EL PRECIO DE LA GRAN ILUSIÓN. Por Víctor Manuel Galán Tendero.
En 1910 Norman Angell publicó su casi profética La gran ilusión, en la que advertía que el vencedor de una guerra mundial se enfrentaría inevitablemente a la destrucción global de riqueza y a la inasequible individualidad de las minorías nacionales. Su triunfo sería su fracaso si se abandonara el umbral de la paz.
Cuatro años más tarde se desoyeron clamorosamente sus consejos, y el atentado de Sarajevo nos precipitó a la Gran Guerra, sobre cuyos orígenes tanto se ha disputado. El temor al crecimiento del tendido ferroviario ruso gracias a los capitales franceses determinaría a Berlín a avanzar la esperada conflagración al verano de 1914, alentando firmeza a Viena en su contencioso con los serbios. Se activó fatalmente la rueda de las amenazas y de las declaraciones de guerra, acogiéndose los alemanes a tal terrible rueda para hablar de responsabilidad compartida.
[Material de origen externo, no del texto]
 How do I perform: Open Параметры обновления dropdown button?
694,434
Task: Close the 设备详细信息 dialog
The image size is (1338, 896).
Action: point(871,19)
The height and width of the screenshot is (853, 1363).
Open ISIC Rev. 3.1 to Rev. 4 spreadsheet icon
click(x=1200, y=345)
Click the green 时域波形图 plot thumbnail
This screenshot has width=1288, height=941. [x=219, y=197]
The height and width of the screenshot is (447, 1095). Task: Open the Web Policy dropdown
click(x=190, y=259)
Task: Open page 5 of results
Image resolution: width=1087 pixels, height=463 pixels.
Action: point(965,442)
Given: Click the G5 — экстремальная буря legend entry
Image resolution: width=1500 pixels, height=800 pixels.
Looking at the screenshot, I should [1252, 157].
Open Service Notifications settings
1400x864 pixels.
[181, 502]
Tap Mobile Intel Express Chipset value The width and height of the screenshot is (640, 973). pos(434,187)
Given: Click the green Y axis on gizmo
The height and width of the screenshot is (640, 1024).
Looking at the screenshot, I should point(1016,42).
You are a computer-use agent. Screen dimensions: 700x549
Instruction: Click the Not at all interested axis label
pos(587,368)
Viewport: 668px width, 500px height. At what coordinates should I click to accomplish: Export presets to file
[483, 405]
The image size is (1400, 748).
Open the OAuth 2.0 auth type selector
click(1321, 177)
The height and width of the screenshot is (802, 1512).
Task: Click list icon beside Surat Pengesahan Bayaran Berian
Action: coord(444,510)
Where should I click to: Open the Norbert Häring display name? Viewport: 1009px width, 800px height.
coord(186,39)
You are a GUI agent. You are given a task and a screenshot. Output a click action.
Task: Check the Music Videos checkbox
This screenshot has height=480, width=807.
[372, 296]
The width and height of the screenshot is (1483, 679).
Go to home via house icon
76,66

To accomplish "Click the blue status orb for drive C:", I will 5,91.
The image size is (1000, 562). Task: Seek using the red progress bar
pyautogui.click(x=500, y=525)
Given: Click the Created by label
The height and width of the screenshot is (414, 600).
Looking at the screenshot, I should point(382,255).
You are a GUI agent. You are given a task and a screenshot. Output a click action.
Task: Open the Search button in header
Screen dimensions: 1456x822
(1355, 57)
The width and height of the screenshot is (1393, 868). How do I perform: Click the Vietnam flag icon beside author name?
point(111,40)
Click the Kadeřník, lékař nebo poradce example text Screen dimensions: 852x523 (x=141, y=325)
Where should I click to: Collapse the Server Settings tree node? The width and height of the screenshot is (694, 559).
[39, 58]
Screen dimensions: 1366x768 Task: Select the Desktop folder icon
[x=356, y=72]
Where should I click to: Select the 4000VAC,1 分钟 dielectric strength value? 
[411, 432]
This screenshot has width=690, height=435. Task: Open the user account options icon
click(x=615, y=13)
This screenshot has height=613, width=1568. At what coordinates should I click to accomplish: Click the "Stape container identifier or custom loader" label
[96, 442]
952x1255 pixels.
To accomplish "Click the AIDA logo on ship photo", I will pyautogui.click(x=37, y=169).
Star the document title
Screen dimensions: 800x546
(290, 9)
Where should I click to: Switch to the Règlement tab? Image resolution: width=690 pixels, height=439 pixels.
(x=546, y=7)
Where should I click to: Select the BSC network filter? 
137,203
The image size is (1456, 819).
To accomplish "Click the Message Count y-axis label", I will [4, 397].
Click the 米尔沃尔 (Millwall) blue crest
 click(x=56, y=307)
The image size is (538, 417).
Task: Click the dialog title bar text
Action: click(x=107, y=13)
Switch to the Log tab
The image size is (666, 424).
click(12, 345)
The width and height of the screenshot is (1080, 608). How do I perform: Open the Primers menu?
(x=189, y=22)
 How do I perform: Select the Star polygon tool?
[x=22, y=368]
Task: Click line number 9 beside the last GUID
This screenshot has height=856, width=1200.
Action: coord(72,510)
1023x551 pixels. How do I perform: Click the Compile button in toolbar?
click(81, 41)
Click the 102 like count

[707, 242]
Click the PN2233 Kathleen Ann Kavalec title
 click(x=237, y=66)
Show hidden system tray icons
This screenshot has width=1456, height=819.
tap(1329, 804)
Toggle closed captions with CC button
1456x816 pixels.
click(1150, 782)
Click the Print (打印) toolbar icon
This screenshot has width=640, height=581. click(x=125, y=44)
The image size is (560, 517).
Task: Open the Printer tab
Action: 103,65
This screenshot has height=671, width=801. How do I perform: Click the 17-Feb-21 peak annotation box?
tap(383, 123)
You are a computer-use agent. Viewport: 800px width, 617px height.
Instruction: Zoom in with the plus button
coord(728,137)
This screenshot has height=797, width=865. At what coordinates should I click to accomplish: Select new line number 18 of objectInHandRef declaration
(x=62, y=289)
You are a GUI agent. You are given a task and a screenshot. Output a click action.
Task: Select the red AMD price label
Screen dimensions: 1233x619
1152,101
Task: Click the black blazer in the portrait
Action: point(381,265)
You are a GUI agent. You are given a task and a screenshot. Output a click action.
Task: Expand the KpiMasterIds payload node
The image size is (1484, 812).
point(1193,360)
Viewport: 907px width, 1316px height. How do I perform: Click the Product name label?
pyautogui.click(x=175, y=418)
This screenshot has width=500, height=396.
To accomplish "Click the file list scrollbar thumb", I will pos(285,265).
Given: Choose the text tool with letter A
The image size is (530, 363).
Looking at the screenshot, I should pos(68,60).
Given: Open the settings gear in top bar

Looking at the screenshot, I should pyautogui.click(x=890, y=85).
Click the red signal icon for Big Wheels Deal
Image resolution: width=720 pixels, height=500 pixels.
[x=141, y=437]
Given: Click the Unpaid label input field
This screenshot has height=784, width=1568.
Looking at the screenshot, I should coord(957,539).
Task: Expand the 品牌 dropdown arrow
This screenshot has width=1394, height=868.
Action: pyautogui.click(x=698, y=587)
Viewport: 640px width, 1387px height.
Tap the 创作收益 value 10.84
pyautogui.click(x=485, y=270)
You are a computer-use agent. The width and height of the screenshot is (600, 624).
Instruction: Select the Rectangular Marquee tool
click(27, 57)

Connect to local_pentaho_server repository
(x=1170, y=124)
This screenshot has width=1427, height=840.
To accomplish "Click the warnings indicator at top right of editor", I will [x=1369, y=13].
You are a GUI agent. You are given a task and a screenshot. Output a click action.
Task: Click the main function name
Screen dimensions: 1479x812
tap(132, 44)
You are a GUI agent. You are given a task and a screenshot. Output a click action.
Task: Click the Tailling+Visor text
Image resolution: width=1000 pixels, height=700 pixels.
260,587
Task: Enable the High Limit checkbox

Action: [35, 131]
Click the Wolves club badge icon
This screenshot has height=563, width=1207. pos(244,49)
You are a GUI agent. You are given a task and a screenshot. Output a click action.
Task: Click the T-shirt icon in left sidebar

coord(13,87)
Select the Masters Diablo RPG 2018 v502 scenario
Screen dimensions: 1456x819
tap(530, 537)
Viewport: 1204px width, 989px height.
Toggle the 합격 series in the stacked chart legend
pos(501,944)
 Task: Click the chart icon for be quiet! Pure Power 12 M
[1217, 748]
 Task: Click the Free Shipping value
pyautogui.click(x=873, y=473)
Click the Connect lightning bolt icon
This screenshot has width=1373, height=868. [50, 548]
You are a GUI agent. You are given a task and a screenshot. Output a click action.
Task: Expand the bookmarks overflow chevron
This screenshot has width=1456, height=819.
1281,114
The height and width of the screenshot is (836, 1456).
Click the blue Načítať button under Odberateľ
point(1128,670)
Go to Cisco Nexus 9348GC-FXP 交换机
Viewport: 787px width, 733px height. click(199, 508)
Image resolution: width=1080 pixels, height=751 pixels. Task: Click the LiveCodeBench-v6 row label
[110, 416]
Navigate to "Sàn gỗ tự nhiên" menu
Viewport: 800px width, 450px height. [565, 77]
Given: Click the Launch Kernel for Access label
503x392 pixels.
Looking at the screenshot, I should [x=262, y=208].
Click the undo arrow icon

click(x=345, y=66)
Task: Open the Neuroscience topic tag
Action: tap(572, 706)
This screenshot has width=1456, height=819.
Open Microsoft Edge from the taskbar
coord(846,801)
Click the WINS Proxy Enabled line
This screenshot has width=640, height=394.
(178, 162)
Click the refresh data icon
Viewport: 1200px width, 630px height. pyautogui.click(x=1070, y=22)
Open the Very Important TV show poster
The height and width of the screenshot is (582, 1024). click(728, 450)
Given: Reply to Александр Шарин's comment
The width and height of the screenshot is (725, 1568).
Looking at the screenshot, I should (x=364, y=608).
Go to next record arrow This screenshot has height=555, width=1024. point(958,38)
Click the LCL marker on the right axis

Lo cierto es que en 1900 el sistema de equilibrio de poderes acordado en el lejano Congreso de Viena de 1815, tan favorable a Gran Bretaña, se encontraba completamente superado. Francia, Austria y el Reino Unido se vieron sobrepasados por el II Reich, que reclamaba su hegemonía en Europa, mientras la potencia estadounidense ya mostraba su fuerza a los más clarividentes, como Ángel Ganivet. Añadían inquietud los dilemas de la modernización de Rusia, proclamados a los cuatro vientos tras su derrota ante el remodelado Japón imperial.
A cien años de la Gran Guerra Alemania ocupa el centro de la economía política continental con el permiso de EE. UU. Se ha dado la razón a Hobson, que veía en el comercio intereuropeo el mayor activo de sus naciones, y no en lejanas y costosas colonias. Sin embargo, los vates del imperialismo impusieron una solución terrible, que vino acompañada de inmensos sufrimientos humanos y terribles renuncias éticas. La Era de Prosperidad loada por Keynes se volatilizó, y los europeos nos enfrentamos sin concesiones con la angustia de la modernidad y con la subordinación a Estados omnipotentes en los que los ciudadanos se disolvían en la manipulable masa.
Pero la guerra también ubicó en nuestras vidas con vigor el deseo del cambio a través de todo género de revoluciones. Fue el paso de las sociedades de usos tradicionales a las abiertas de nuestros días. El mundo nacido aquel verano de 1914 nos ha legado la carga de la libertad acompañada de la degradación nacionalista, la deshumanización tecnológica y el dirigismo político, lastres del verdadero progreso. En el panorama internacional nos ha legado el conflicto árabe-israelí, los problemas de la modernización rusa o la cuestión de una Europa unida, entre otros muchos temas. De todos modos la gran cuestión es si seremos capaces en nuestro nuclearizado planeta de escuchar al viejo Norman.